Filesystem      Size  Used Avail Use% Mounted on
overlay          19G   13G  5.3G  71% /
tmpfs            64M     0   64M   0% /dev
tmpfs            16G     0   16G   0% /sys/fs/cgroup
/dev/sda4        19G   13G  5.3G  71% /tmp
/dev/sdb         10G   10G    0M 100% /mnt
shm              64M     0   64M   0% /dev/shm
tmpfs            32G   12K   32G   1% /run/secrets/kubernetes.io/serviceaccount
tmpfs            16G     0   16G   0% /proc/acpi
tmpfs            16G     0   16G   0% /proc/scsi
tmpfs            16G     0   16G   0% /sys/firmware



Environment

VMware Cloud Director 10.x

Cause

This issue occurs because the default size by which the PVCs are created may not be adequate for the long-term storage needs of the service.

Resolution

This is a known issue impacting the cluster created using Container Service Extension (CSE) up to and including version 4.2, and the Container Storage Interface (CSI) driver up to and including version 1.5.

As the current version of the CSI driver currently does not support resizing of PVCs while attached to a Pod, see the workaround section below.

Workaround:
NOTE:
Before proceeding you will need a KUBECONFIG file to access the affected cluster and VCD credentials for the cluster author.
See Manage Clusters for more information regarding obtaining a copy of the current Kube Config.

The high-level process includes four phases:

  1. Shutdown the affected Pod.
  2. Increase the size of the volume in VCD.
  3. Use a temporary Pod to resize the filesystem on the volume.
  4. Restart the affected Pod.


Identify which Deployment or StatefulSet controls the affected Pod. You will use this resource to control the affected Pod.
 

Shutdown the affected workloads

The Pod must be shutdown before making any changes.

If the controlling resource is managed by kapp-controller, the PackageInstall object must be paused or changes to the resource will be automatically overwritten.

$ kctrl package installed list
$ kctrl package installed pause -i <PACKAGE_INSTALL_NAME>


The Pods for the resource may now be terminated by scaling it down to zero replicas.

$ kubectl get <RESOURCE_TYPE>/<RESOURCE_NAME>
# Record the desired number of replicas for the resource
$ kubectl scale <RESOURCE_TYPE>/<RESOURCE_NAME> --replicas=0


Use kubectl to retrieve information about the affected PVC.

$ kubectl get pvc -o=custom-columns=NAME:.metadata.name,VOLUME:.spec.volumeName
 
NAME                           VOLUME
data-kafka-controller-0        pvc-4556b190-a4f7-####-####-########47b
data-postgres-postgresql-0     pvc-ab50999f-06ac-####-####-########630
grafana-pvc                    pvc-9736b721-c2c7-####-####-########33a
minio                          pvc-cd616d40-25d7-####-####-########762


Record the NAME and VOLUME of the affected PVC for later steps.

• [Dataset section]:
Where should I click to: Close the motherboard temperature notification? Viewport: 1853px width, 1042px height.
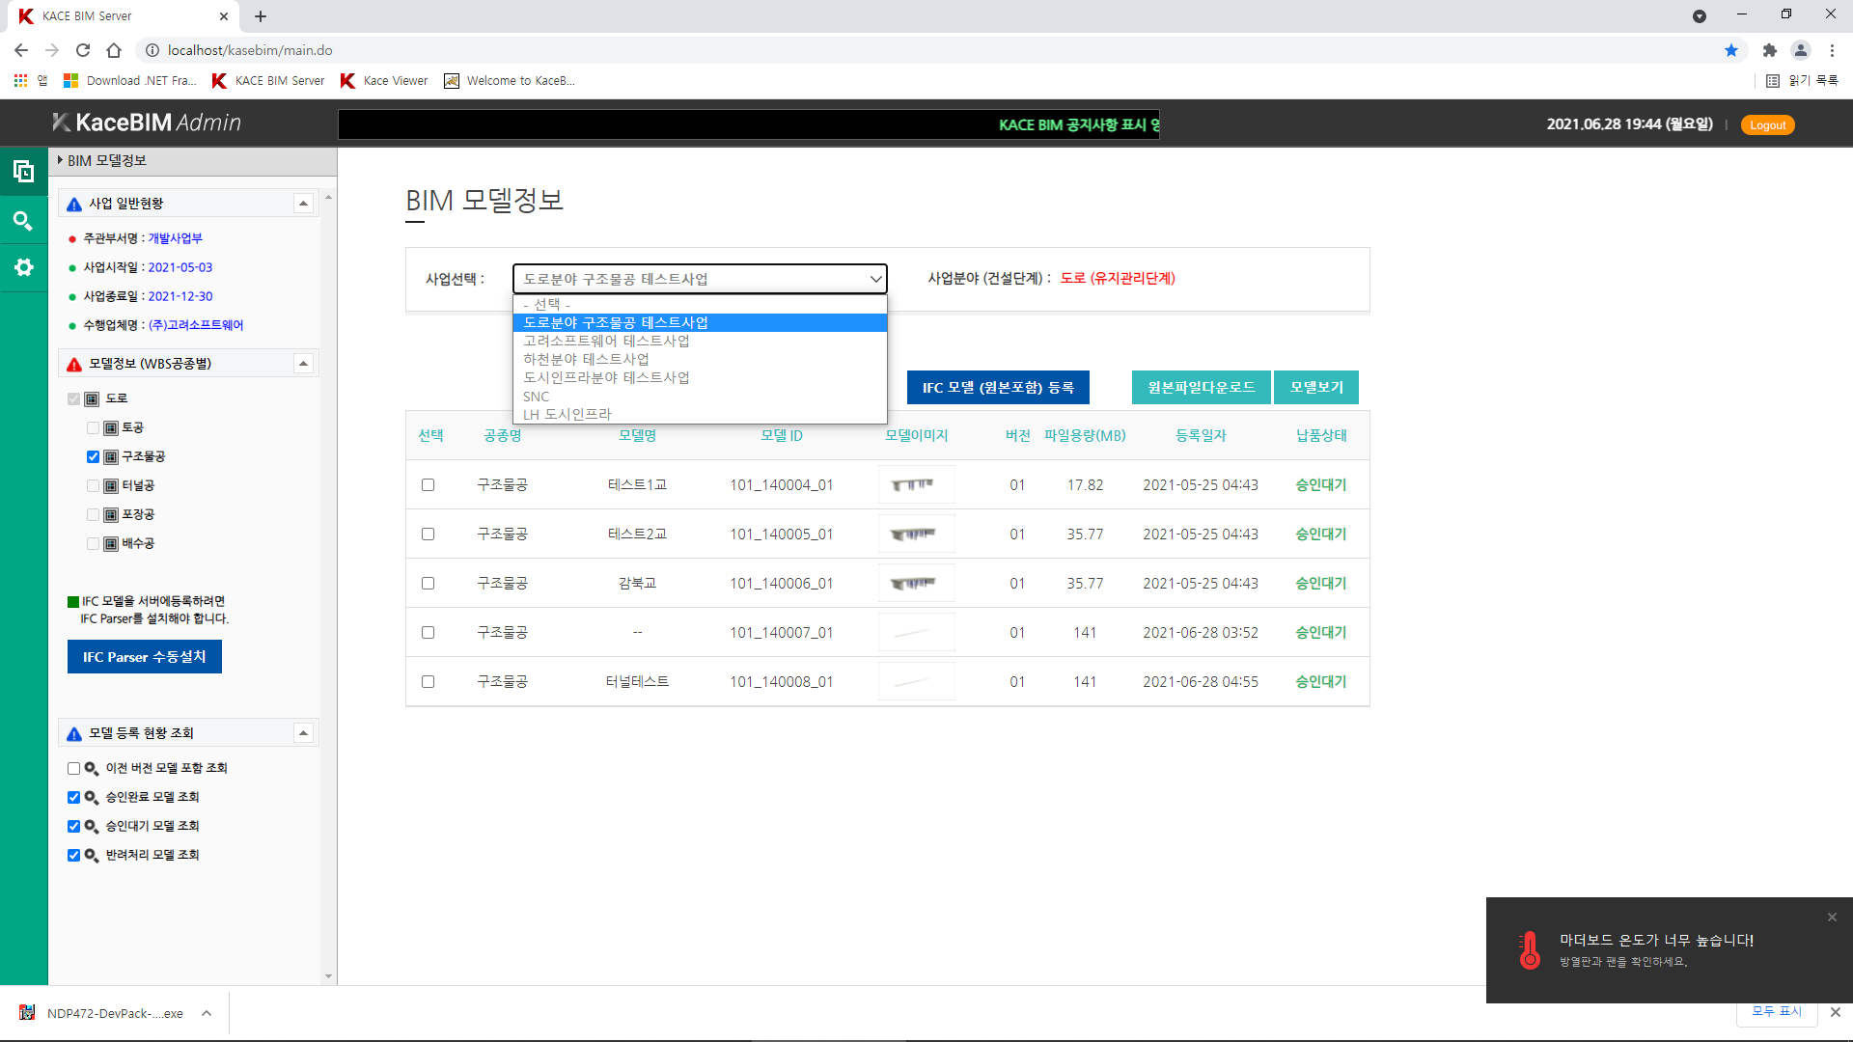coord(1831,918)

• [Instruction]: Write the next part of the VMware Cloud Director PVC resizing workaround, starting right after the step about recording the NAME and VOLUME of the affected PVC.

• [Solved exercise]:
 

Increase the volume size

Note:
This process may need to be repeated multiple times if there are multiple replicas in the StatefulSet.
Repeat this process for each Named Disk before continuing to the next step.

This process will use the VCD UI to resize the Named Disk associated with the PVC.

  1. Login to the VCD Tenant UI as the cluster author
  2. Browse to the Organization VDC hosting the CSE cluster.
  3. Click on Storage -> Named Disks.
  4. Filter the list of the Named Disks using the PVC Volume identified earlier.
  5. Select the disk and click Edit.
  6. Enter a new size for the Named Disk that will satisfy your requirements.
  7. Click Save.
  8. Wait for the associated resize task to finish.


The underlying volume for the PVC has now been increased in size, but the filesystem has not been expanded.
 

Resize the filesystem

Note:
This process may need to be repeated multiple times if there are multiple replicas in the StatefulSet.
Repeat this process for each PVC before continuing to the next step.

This process will use a temporary Pod to mount the PVC so you may resize the filesystem to consume the expanded capacity.

kubectl run -it --attach --rm reformat --overrides='
{
"spec": {
    "containers": [
      {
        "name": "reformat",
        "image": "ubuntu:14.04",
        "args": [
          "bash"
        ],
        "stdin": true,
        "stdinOnce": true,
        "tty": true,
        "securityContext": {
          "privileged": true
        },
        "volumeMounts": [{
          "mountPath": "/mnt",
          "name": "data"
        }]
      }
    ],
    "volumes": [{
      "name":"data",
      "persistentVolumeClaim":{
        "claimName": "<PVC_NAME>"
      }
    }]
  }
}
'  --image=ubuntu:14.04


The prompt will pause while the Pod is scheduled and started.
Click Enter a couple of times if you think it is ready but don’t see a command prompt.

Run df /mnt to identify the device associated with the mounted PVC. Record the value of Filesystem.

$ df /mnt
Filesystem     1K-blocks    Used               Available Use% Mounted on
/dev/sdc         5074592        4796064         0                  100% /mnt


Run resize2fs to resize the filesystem to consume the expanded capacity

$ resize2fs <FILESYSTEM>

Exit the shell. The Pod will be removed.

$ exit


The filesystem on the PVC has now been updated to consume the expanded capacity of the underlying volume.
 

Restart the affected workloads

If the controlling resource is managed by kapp-controller, then you can unpause the PackageInstall.
The package will reconcile and update the resource to the desired number of replicas.

$ kctrl package install kick -i <PACKAGE_INSTALL_NAME>


Otherwise, use kubectl to scale the resource back to the initial number of replicas.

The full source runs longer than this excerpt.